Swap "cart" for "basket" in the stretch of entries from the start through the line containing "coord(374,72)", change nothing else, and leave the pictures out.

Data for this task —
::::

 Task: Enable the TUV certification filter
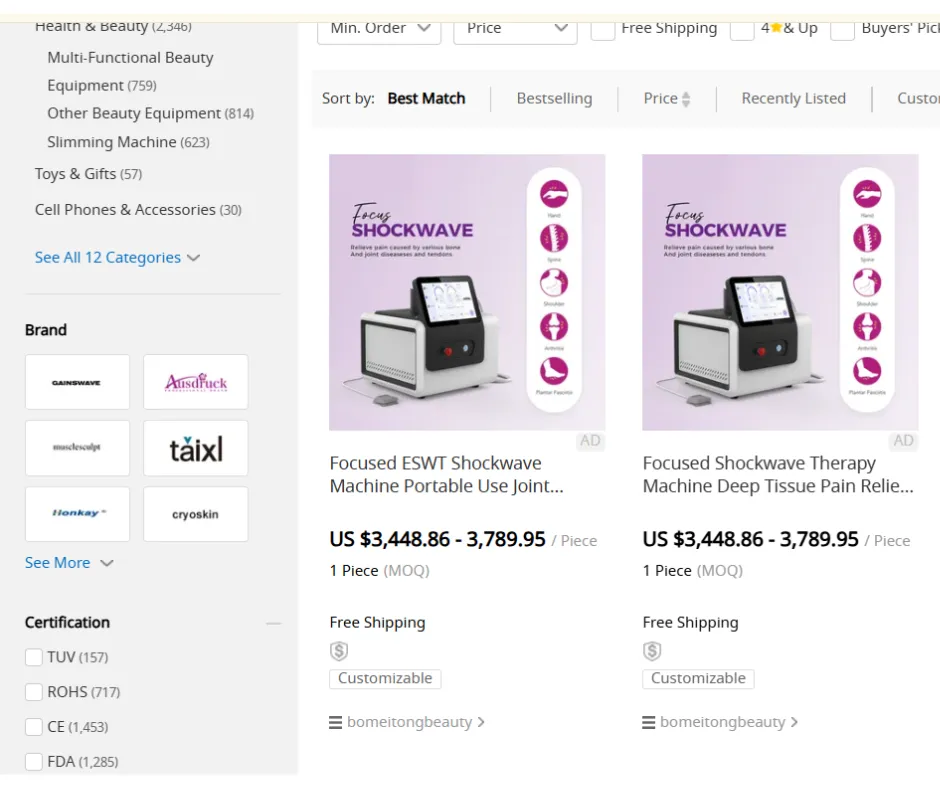pos(34,657)
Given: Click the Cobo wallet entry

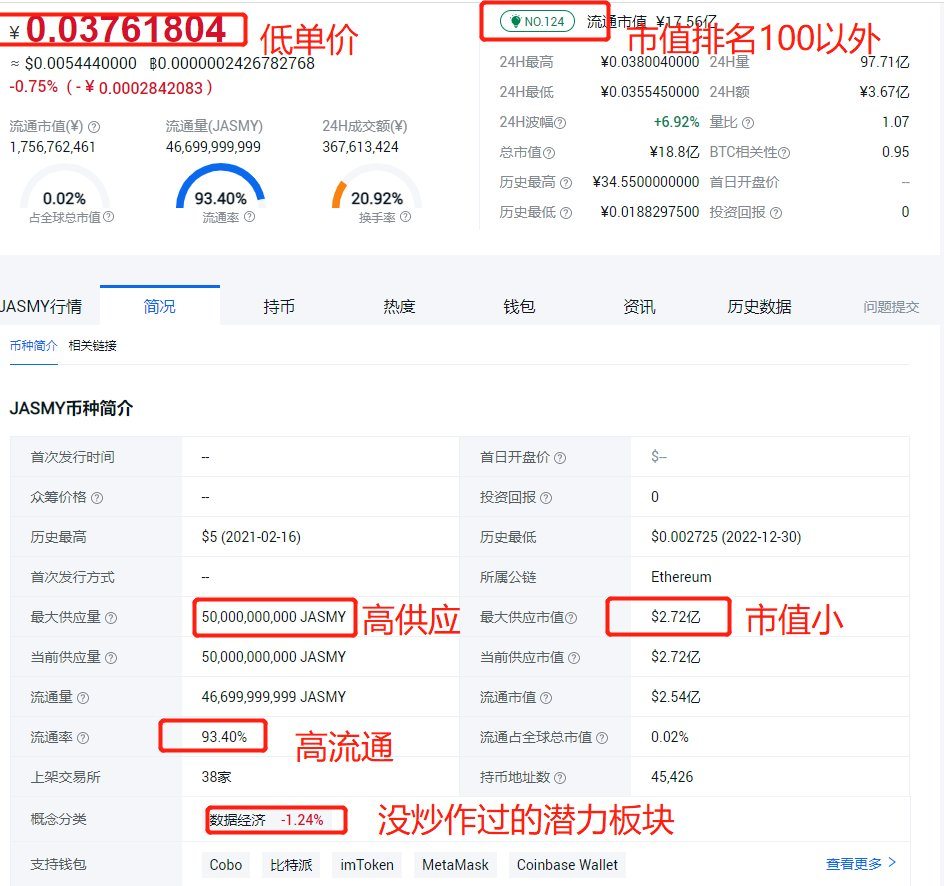Looking at the screenshot, I should (x=225, y=864).
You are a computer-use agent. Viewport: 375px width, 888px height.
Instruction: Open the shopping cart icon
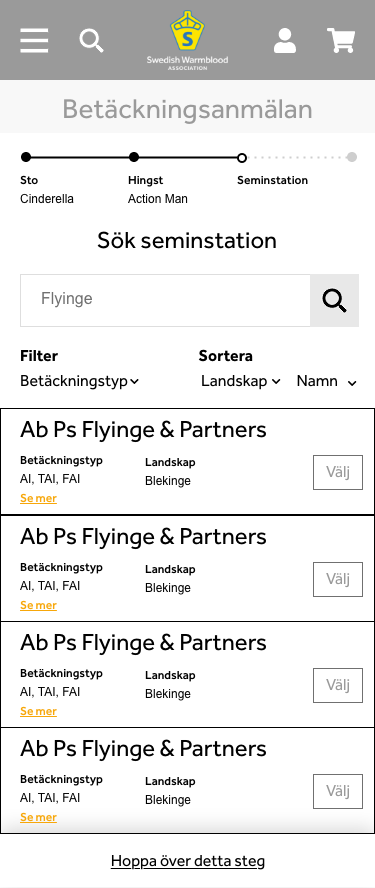[x=341, y=41]
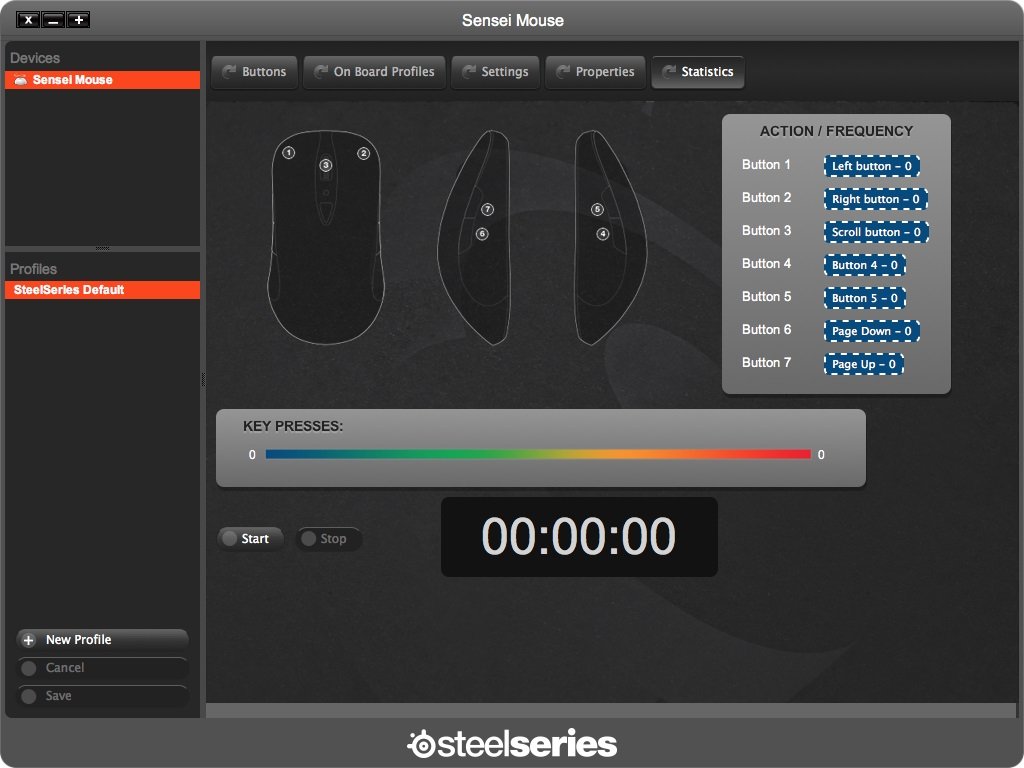Switch to On Board Profiles tab
This screenshot has width=1024, height=768.
coord(374,72)
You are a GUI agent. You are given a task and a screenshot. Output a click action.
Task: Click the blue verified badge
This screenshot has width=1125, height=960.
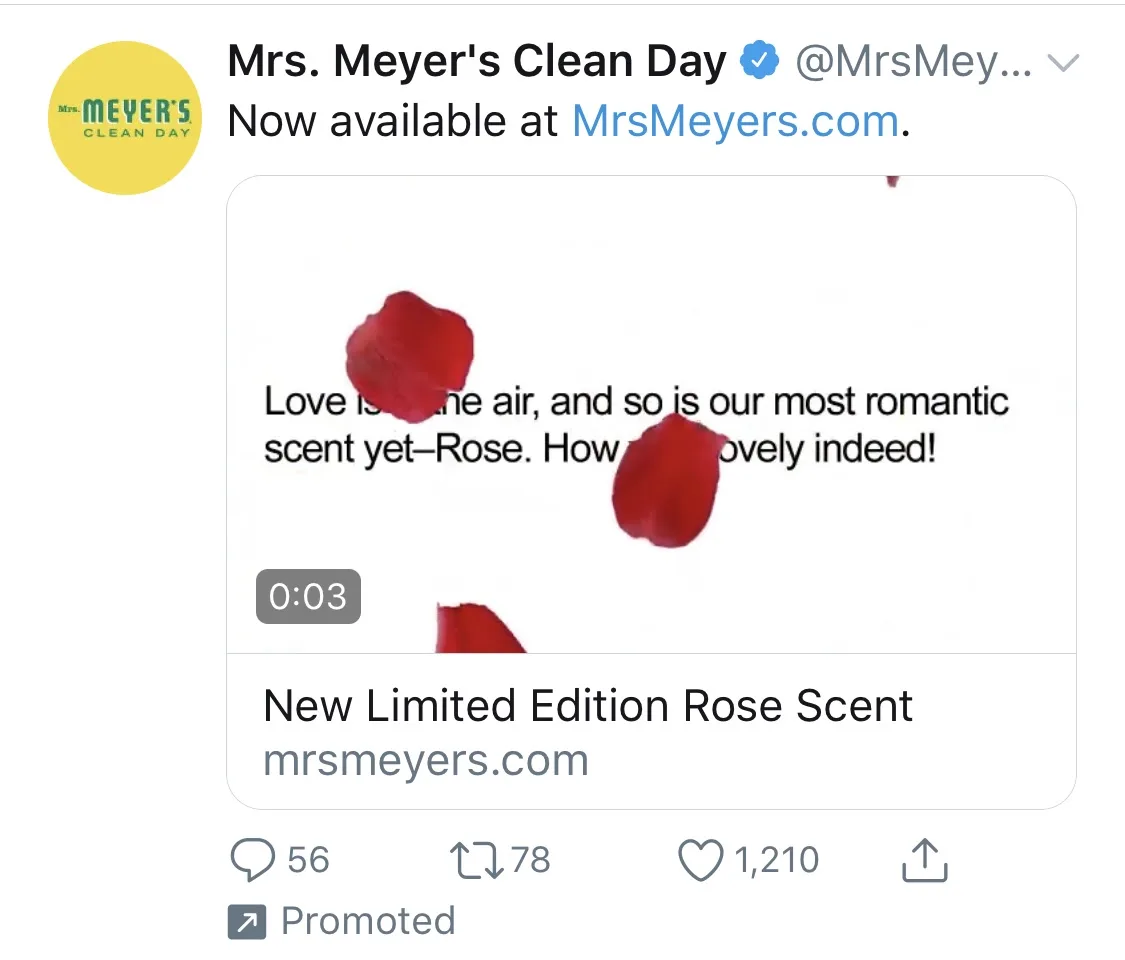coord(759,64)
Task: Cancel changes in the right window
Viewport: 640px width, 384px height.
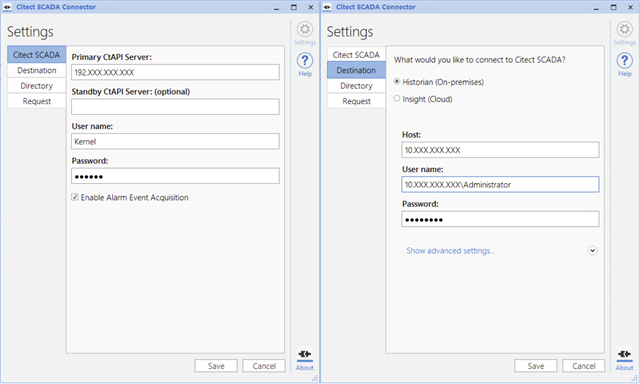Action: coord(584,366)
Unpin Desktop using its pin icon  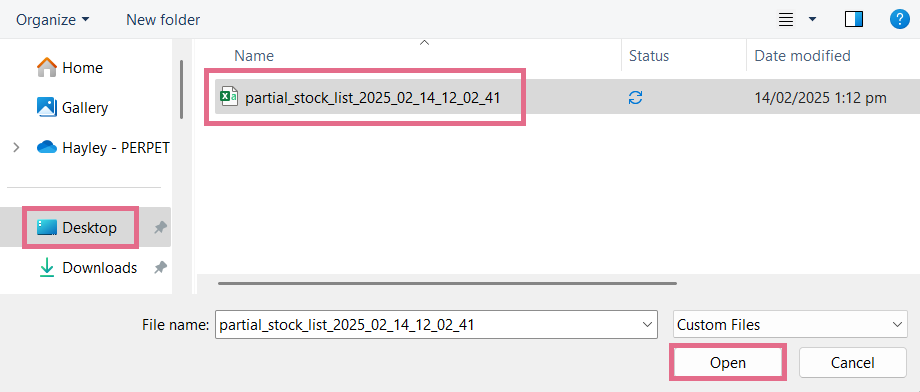160,228
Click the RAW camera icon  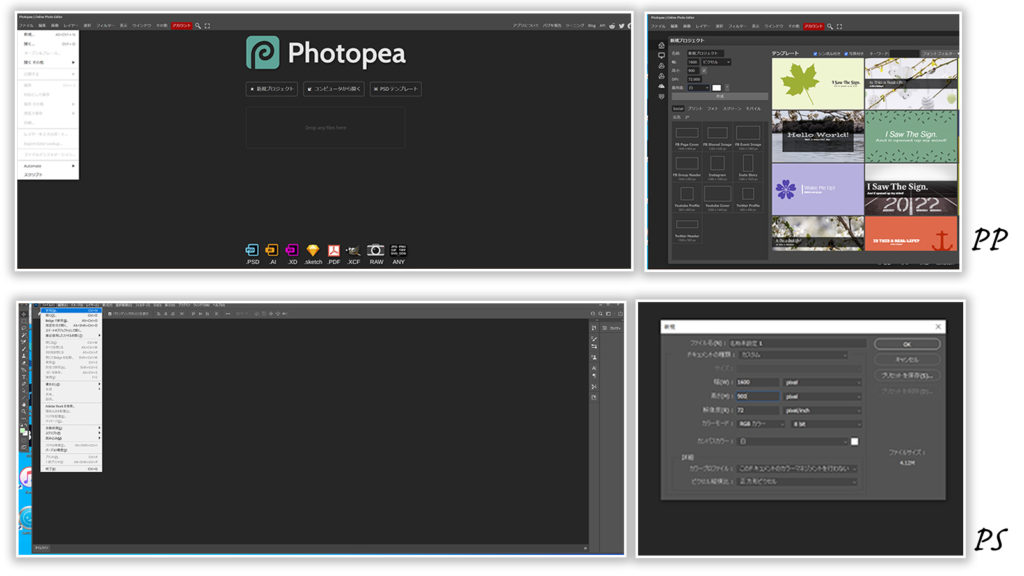pyautogui.click(x=376, y=250)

::::

Solution —
 Task: Enable the TUV certification filter
pos(34,657)
Given: Click the Cobo wallet entry

Looking at the screenshot, I should (x=225, y=864).
You are a computer-use agent. Viewport: 375px width, 888px height.
Instruction: Open the shopping basket icon
[x=341, y=41]
Switch to On Board Profiles tab
This screenshot has width=1024, height=768.
coord(374,72)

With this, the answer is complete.